Peet accuses politicians of "weasel words" over libraries

Author Mal Peet has accused politicians talking about the importance of community of using "weasel words" unless they defend libraries.

Peet was speaking at a Publishers Association (PA) and Authors' Licensing & Collecting Society (ALCS) fringe event on the future of libraries at the Conservative Party Conference in Manchester yesterday [4th October].

Scholastic m.d. Alan Hurcombe told delegates: "There is no greater national conversation than that about giving adults and children access to literacy; the school library, home and the public library need to work in harmony to deliver literacy and information literacy."

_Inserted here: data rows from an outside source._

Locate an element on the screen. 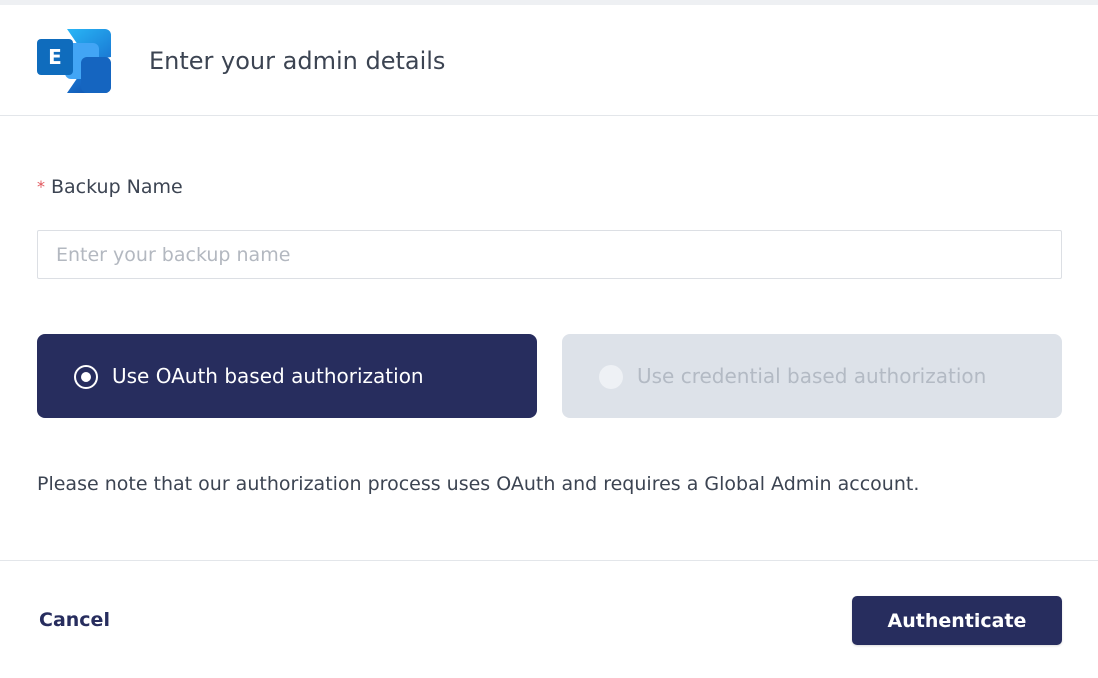  credential-option: Use credential based authorization is located at coordinates (812, 376).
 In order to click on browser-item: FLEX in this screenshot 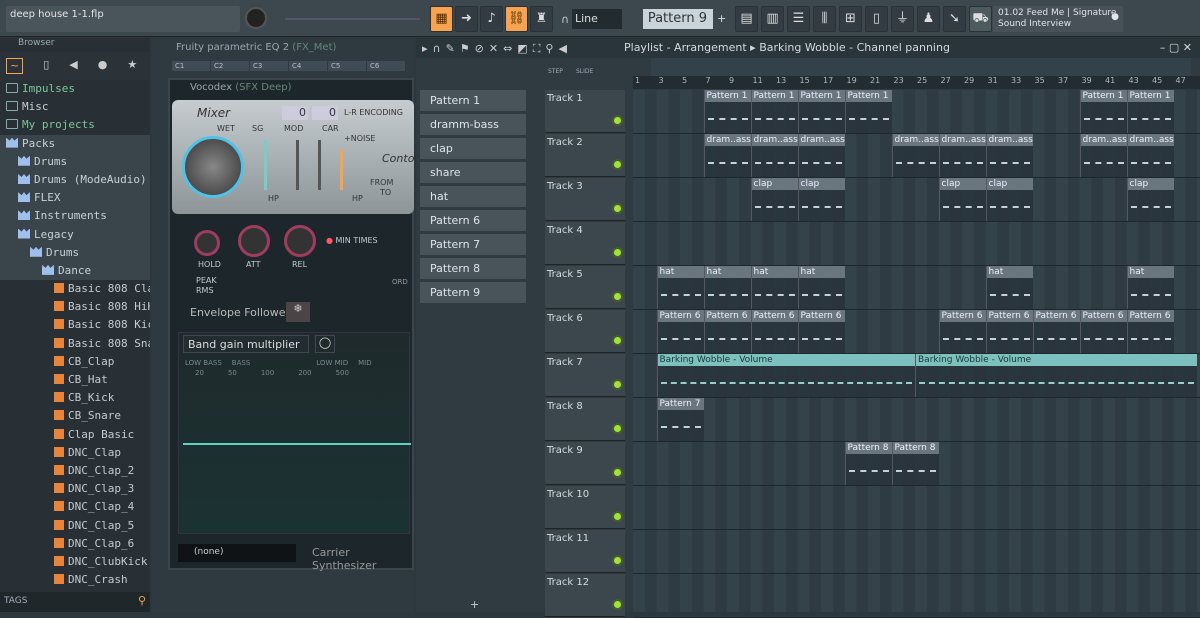, I will do `click(75, 198)`.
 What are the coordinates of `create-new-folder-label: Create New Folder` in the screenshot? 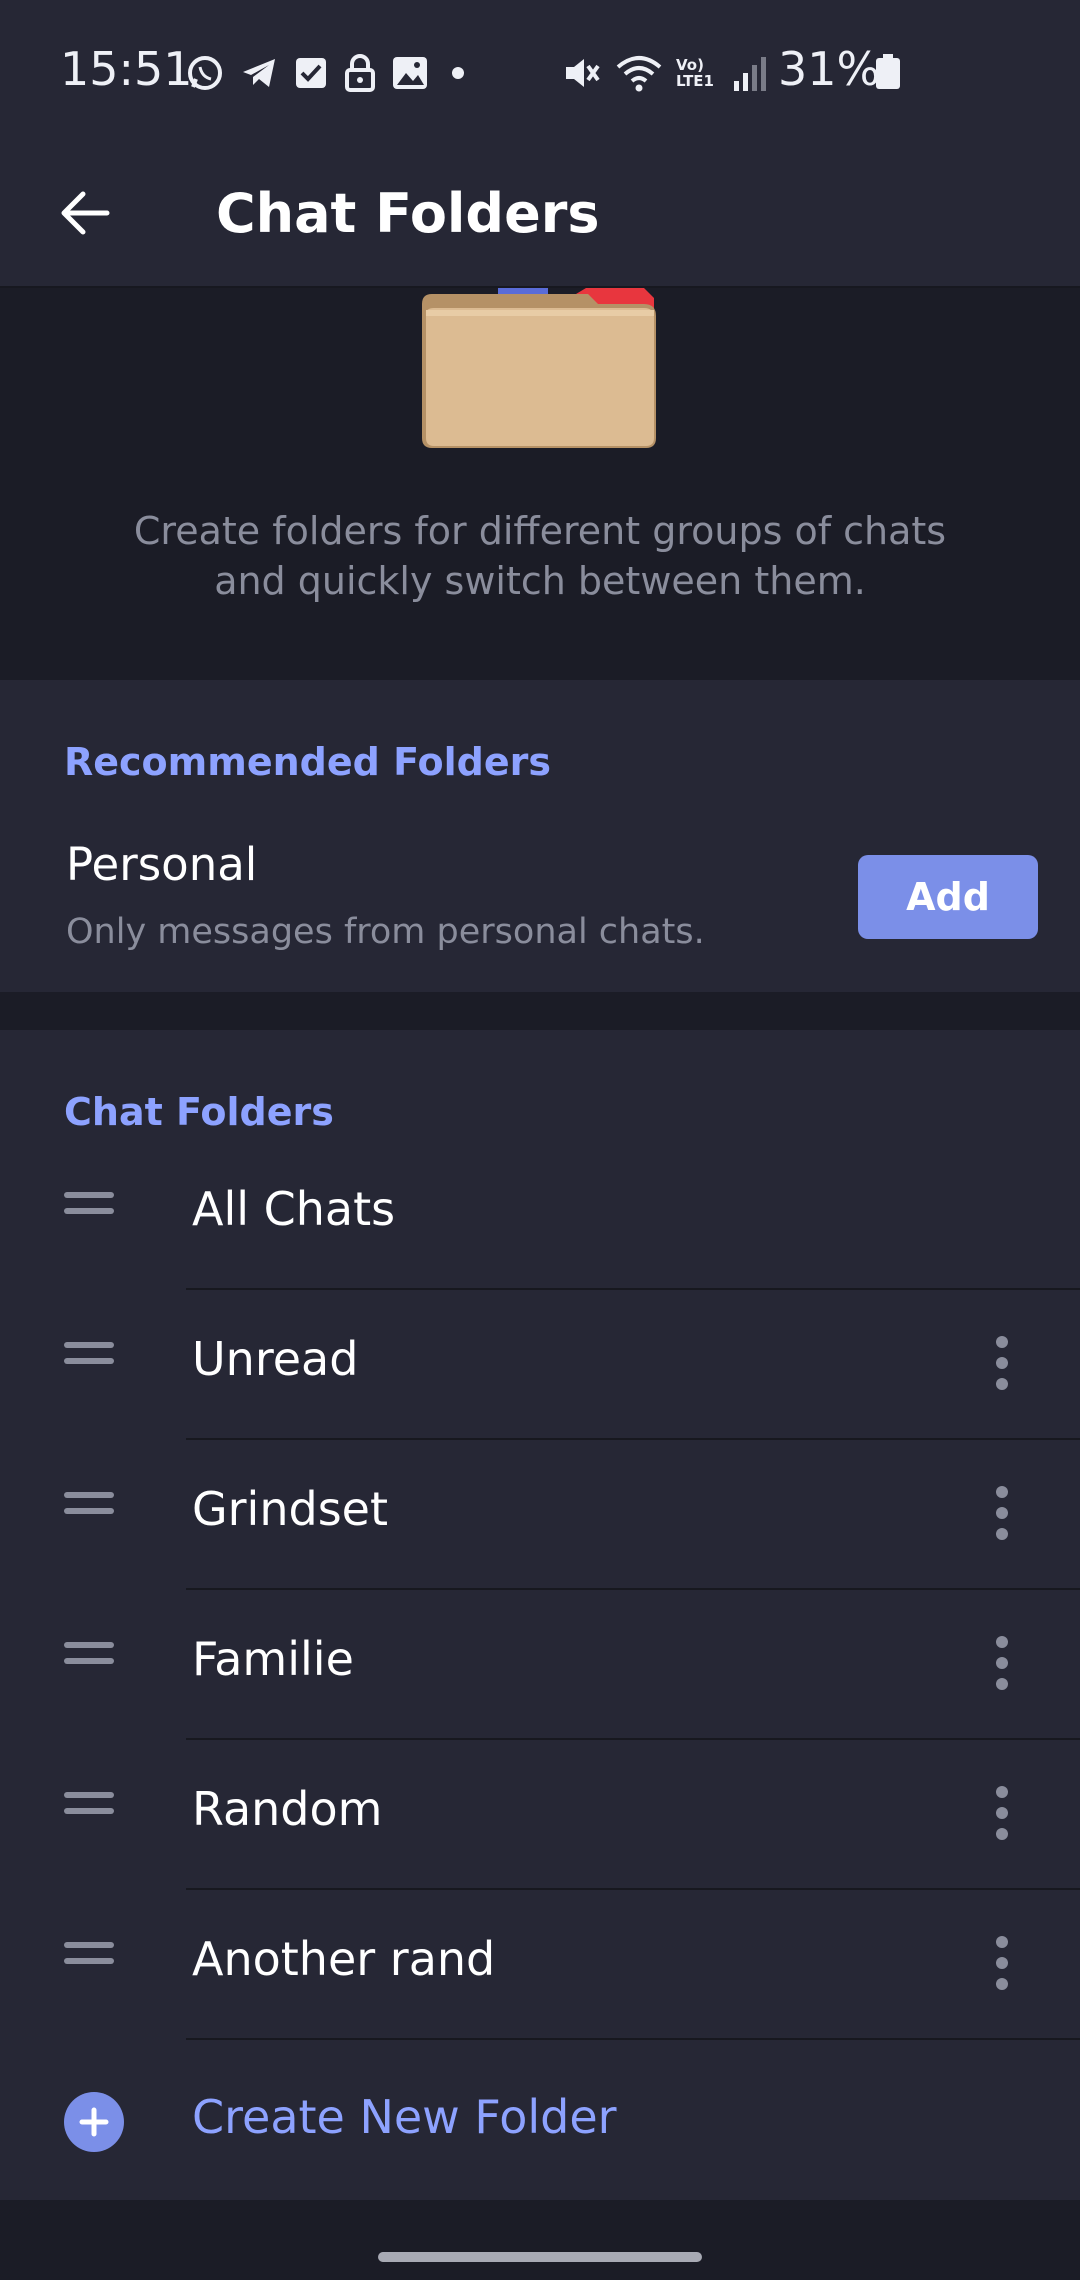 It's located at (404, 2117).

Peet said: "The existence of libraries mark us out as a civilised society and are the glue of a community—politicians' talk of community are weasel words unless they act to defend libraries."

PA chief executive Richard Mollet and ALCS deputy chief executive Barbara Hayes described the meeting as "a great opportunity for Conservative councillors to discuss the issues facing library services around the country, and to hear from authors and publishers about the importance they attach to the maintenance of the public library service".

The meeting also heard the Chartered Institute of Librarians & Information Professionals (CILIP) chief executive Annie Mauger describe libraries as "a changing service" rather than a "dying service", and National Literacy Trust c.e.o. Jonathan Douglas call libraries "an all-powerful resource which promotes social mobility".